UWF angiography image acquisition and analysis

UWF FA and ICGA were performed after obtaining informed consent from the patient. Following an intravenous injection of 5 mL of 10% sodium fluorescein, UWF FA was conducted. UWF ICGA was then performed 30 min after UWF FA, with an intravenous injection of 2 mL of 25 mg of indocyanine green., while choroidal vasculature was quantitatively analyzed using the early phase UWF ICGA images (1–2 min after dye injection). A selected image was converted to a JPG file and the choroidal vascular density (CVD) and the choroidal vascular fractal dimension (CFD) were analyzed using ImageJ version 1.53 h (National Institute of Health, Bethesda, MD, USA) modified methods from the previous reports (eFigure 1. supplementary appendix)50,51. Following analysis, CVD was first calculated. An oval region of interest (ROI) (3200 × 2400 pixel) centered on the fovea was then determined using the Image J oval ROI tool and confirmed by two retina specialists (S.U.C and J.L). The binarized image was then adjusted by Niblack’s auto local thresholding and converted to a red, green, and blue image, and the luminal area was estimated using the color threshold tool. The light pixels were defined as the luminal area, which was automatically calculated by pixel. For CFD, the same ROI, Niblack’s auto local thresholding was used, the binarized image was skeletonized, and the CFD was assessed using the Image J’s FracLac plug-in (https://imagej.nih.gov/ij/plugins/fraclac/fraclac.html).

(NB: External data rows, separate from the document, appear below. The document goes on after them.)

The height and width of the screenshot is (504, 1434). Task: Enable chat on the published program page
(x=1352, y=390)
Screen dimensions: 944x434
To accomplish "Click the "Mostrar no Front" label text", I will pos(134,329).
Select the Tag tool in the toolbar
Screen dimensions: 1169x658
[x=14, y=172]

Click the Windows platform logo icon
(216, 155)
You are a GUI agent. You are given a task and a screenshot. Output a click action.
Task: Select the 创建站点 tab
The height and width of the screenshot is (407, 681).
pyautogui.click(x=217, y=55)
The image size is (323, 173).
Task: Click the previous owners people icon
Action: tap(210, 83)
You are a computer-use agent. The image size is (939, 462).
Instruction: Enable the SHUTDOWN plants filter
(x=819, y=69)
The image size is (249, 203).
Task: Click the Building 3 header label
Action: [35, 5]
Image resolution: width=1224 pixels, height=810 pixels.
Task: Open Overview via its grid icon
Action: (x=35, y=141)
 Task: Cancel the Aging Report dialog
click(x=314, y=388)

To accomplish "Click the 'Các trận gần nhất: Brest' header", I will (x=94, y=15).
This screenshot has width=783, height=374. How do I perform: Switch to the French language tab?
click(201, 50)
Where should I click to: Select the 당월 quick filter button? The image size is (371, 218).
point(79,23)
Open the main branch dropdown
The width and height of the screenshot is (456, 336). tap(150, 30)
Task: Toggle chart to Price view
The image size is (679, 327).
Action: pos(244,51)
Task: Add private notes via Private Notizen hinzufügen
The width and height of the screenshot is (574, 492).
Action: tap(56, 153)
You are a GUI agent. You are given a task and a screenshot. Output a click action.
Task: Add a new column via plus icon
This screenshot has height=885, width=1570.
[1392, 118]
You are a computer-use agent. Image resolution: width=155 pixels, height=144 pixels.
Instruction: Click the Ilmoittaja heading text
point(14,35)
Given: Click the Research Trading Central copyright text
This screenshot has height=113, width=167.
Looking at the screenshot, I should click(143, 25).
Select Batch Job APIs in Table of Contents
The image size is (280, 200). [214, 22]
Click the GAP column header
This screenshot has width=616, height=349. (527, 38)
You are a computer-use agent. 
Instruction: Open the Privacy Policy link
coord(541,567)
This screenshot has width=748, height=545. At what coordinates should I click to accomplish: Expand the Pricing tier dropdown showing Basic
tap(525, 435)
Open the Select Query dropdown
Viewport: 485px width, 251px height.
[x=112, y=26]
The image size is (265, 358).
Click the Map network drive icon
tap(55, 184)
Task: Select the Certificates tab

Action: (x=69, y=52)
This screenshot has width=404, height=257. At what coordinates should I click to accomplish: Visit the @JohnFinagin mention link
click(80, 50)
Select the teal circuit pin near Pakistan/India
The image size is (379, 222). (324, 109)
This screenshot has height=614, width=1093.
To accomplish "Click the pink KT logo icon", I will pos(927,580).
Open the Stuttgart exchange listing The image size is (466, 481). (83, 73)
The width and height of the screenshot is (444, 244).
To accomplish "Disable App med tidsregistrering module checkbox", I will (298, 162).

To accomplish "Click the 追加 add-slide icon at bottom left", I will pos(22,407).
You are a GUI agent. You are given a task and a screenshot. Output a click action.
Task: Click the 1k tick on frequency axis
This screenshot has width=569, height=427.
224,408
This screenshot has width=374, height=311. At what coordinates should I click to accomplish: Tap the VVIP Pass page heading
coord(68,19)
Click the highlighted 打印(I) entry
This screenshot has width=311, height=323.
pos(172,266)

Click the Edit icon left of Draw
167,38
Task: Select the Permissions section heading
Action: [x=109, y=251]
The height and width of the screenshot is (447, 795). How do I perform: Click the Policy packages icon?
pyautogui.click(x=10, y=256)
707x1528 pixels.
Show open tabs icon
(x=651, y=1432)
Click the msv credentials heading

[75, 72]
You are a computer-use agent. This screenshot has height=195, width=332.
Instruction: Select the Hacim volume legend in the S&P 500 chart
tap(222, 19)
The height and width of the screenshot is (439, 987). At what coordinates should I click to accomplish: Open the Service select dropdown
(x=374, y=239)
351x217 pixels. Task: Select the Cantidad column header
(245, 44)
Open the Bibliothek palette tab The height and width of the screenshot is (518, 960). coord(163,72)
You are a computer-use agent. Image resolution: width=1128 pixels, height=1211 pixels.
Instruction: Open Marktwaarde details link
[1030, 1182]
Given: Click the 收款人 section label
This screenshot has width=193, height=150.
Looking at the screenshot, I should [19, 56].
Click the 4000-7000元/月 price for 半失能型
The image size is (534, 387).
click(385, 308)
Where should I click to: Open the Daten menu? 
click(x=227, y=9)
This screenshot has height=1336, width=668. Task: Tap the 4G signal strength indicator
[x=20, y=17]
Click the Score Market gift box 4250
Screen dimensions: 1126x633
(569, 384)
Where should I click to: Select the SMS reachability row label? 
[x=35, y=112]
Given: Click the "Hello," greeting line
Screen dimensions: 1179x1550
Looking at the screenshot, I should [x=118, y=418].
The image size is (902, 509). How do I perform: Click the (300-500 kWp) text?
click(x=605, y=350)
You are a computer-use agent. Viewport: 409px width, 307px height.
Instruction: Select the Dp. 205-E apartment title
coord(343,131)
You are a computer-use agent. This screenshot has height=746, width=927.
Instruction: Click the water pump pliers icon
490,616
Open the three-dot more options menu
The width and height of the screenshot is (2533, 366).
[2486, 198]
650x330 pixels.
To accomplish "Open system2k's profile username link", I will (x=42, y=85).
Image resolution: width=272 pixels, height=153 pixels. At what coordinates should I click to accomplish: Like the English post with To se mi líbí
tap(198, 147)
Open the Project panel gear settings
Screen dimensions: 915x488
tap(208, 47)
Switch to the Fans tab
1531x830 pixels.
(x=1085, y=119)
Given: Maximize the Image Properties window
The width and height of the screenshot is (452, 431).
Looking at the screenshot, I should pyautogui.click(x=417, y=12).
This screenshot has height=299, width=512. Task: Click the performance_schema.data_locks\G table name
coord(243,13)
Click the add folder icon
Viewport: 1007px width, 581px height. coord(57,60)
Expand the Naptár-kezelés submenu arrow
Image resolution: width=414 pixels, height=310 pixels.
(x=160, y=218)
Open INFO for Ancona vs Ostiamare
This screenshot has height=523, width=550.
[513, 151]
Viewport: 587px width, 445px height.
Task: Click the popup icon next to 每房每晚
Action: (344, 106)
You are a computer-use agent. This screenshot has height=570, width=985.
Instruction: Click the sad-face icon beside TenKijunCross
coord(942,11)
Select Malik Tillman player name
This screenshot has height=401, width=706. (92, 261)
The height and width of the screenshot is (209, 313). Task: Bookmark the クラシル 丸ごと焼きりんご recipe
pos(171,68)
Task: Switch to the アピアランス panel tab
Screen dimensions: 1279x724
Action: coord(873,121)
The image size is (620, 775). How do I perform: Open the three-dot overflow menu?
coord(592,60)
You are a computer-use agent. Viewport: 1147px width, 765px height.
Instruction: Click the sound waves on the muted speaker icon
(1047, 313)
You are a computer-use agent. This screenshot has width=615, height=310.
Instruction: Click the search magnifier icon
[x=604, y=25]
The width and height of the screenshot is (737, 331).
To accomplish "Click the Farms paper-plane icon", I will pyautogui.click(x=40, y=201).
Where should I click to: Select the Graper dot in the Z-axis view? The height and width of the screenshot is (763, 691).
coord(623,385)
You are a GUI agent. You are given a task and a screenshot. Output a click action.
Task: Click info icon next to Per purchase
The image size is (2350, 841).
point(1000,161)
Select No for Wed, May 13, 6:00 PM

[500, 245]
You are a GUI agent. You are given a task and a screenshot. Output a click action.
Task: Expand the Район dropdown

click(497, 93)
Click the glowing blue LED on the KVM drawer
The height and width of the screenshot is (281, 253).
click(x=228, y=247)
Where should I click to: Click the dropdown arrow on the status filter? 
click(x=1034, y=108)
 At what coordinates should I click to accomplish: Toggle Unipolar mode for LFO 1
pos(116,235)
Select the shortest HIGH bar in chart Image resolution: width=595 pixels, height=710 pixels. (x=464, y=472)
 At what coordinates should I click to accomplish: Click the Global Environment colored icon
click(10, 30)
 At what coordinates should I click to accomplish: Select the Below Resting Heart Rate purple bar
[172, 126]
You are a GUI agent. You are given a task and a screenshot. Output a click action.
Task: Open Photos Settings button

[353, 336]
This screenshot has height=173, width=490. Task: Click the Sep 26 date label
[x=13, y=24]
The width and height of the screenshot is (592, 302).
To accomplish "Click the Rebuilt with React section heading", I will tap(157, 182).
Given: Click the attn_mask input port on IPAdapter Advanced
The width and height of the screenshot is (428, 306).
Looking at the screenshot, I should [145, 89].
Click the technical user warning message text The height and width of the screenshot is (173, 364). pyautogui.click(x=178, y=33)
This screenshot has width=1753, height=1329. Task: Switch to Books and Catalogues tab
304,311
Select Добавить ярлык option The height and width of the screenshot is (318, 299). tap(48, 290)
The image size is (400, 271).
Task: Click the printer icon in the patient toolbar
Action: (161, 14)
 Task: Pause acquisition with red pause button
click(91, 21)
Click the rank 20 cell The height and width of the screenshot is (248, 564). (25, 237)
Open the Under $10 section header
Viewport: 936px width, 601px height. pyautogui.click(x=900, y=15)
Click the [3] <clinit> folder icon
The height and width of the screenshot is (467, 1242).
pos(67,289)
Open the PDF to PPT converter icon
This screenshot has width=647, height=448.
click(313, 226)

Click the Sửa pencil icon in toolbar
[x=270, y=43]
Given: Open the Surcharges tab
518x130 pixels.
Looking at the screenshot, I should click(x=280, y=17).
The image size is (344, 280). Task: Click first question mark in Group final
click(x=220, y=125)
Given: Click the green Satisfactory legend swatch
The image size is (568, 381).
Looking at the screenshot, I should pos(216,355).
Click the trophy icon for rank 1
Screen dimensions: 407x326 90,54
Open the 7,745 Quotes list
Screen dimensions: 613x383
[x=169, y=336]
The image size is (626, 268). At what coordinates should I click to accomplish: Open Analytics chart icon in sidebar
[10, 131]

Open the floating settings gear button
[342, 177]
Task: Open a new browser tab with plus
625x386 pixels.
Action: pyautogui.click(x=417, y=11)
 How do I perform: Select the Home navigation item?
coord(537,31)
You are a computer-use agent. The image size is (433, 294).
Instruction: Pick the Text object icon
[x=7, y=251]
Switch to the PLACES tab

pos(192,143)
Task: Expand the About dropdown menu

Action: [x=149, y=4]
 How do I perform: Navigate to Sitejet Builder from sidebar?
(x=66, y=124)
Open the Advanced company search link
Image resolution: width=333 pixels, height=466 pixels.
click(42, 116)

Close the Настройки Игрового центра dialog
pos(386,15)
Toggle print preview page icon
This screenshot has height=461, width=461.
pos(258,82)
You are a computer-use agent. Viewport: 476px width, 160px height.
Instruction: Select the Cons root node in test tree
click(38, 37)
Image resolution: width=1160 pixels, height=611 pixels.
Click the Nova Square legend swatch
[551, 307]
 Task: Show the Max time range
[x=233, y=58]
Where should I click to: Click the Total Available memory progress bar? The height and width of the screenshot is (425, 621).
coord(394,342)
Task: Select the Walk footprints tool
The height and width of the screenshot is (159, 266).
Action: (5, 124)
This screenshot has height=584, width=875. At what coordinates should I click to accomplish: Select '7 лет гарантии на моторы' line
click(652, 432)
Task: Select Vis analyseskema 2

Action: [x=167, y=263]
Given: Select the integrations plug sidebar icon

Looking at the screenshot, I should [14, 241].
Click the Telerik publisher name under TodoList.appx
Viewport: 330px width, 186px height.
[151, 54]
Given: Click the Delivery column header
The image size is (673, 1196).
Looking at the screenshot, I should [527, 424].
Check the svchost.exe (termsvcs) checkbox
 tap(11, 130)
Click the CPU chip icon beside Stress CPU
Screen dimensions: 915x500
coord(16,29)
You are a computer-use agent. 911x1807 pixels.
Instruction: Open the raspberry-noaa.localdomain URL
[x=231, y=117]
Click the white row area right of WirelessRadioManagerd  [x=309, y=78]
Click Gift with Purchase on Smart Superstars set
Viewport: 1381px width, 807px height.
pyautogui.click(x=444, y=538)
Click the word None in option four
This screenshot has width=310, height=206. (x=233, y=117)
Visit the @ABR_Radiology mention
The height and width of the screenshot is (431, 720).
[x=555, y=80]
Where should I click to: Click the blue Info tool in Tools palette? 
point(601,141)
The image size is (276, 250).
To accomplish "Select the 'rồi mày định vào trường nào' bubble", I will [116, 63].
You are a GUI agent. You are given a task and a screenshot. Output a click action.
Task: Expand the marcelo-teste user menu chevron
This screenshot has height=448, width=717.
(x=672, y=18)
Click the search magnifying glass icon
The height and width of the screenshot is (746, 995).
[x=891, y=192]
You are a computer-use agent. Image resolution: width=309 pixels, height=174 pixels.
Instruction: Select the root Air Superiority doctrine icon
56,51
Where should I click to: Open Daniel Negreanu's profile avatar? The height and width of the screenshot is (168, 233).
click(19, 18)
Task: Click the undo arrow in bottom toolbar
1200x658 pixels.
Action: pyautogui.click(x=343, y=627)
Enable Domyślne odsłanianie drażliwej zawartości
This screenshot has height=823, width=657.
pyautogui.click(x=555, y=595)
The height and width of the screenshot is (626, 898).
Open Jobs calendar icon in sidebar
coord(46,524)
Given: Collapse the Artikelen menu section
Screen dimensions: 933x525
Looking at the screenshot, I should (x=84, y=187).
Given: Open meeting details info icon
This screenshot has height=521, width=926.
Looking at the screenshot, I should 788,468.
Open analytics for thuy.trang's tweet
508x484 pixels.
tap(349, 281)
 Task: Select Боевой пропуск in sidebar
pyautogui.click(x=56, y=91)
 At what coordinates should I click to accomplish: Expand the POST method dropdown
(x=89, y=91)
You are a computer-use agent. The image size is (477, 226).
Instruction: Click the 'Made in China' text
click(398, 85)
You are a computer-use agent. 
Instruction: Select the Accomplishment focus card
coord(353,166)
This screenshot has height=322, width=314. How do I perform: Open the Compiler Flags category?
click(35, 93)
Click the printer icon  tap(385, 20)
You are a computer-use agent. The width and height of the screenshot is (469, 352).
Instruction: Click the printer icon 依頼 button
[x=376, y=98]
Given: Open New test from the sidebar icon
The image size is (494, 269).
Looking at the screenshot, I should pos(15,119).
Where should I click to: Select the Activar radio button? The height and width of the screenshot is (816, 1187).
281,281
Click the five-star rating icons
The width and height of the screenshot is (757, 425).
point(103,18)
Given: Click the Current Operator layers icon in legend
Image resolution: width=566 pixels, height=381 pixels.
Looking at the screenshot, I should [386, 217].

Subfoveal choroidal thickness measurement

The subfoveal choroidal thickness (SFCT), Sattler’s layer thickness, and Haller’s layer thickness were measured using an EDI SD-OCT image in the subfoveal region. The SFCT was defined as the vertical distance between the hyper-reflective line of Bruch’s membrane and the line connecting the outer margin of the large choroidal vessel layer. Haller’s layer was defined as the outer choroidal vessel layer composed of the choroidal large vessels52. Sattler’s layer was defined as a medium-sized vessel layer in which hypo-intense spaces were surrounded by a hyper-intensive stroma52. The vertical distance between the inner and outer margins of the large choroidal vessel layer was used to calculate the thickness of Haller’s layer. The thickness of Sattler’s layer was calculated by subtracting Haller’s layer thickness from the total choroidal thickness. Two independent masked graders (S.U.C and J.L) took measurements at a single point below the fovea using the built-in caliper tool (Heidelberg Eye Explorer, Version 1.9.10, Heidelberg Engineering).

Data analysis

The qualitative data were presented in a descriptive manner by DR stages. The quantitative data (CVD and CFD) were compared between DR stages and the groups studied. All statistical analyses were performed using the Statistical Package for the Social Sciences, version 20 (IBM Co., Armonk, New York, USA). Continuous variables were presented as mean and standard deviation (SD), while categorical variables were presented as numbers (n) and percentages (%). A two-sided p-value of less than 0.05 was considered significant.

Conference presentation

Presented at the 38th annual meeting of the American Society of Retina Specialists, 2021. San Antonio, United State of America.